What to work on -> Report how many lines of the entries below contain the word "size", and nothing more.

Listed entries ->
--

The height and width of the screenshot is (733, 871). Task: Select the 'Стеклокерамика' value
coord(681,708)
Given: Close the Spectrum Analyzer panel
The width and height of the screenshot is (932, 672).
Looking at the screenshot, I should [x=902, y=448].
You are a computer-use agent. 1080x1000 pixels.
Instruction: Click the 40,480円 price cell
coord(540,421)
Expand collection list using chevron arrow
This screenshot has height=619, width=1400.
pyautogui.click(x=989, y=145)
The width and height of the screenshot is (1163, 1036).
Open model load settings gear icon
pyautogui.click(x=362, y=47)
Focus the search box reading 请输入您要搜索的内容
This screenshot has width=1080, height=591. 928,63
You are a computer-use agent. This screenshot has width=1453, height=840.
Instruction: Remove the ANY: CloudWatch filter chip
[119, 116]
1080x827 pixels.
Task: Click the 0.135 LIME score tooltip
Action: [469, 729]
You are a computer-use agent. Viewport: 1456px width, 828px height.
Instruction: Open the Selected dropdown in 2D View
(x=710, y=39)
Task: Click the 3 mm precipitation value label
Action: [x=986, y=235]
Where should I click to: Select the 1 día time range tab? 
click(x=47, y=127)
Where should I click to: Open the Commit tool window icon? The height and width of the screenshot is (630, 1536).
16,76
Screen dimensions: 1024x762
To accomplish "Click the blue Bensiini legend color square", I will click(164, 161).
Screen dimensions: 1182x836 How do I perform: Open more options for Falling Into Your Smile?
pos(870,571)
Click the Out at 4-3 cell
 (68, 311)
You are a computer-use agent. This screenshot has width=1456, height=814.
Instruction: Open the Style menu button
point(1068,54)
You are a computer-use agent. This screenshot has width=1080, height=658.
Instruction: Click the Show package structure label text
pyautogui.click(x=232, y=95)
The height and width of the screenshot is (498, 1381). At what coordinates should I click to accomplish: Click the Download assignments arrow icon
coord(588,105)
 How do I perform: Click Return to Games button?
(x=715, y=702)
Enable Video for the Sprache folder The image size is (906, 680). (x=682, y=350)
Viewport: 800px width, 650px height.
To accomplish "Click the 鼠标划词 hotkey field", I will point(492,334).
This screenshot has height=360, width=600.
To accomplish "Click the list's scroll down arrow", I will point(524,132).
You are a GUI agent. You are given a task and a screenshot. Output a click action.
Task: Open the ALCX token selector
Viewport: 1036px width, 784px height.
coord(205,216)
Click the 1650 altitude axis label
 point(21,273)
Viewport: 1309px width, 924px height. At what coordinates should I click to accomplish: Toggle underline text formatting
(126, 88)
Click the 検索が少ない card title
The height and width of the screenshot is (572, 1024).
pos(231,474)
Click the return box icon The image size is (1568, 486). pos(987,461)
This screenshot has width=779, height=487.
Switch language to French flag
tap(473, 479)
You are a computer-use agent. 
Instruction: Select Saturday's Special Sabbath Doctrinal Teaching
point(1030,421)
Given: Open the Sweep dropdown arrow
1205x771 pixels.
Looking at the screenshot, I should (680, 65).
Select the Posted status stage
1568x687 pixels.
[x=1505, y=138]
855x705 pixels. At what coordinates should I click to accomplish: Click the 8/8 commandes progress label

--

Result of the exercise -> 2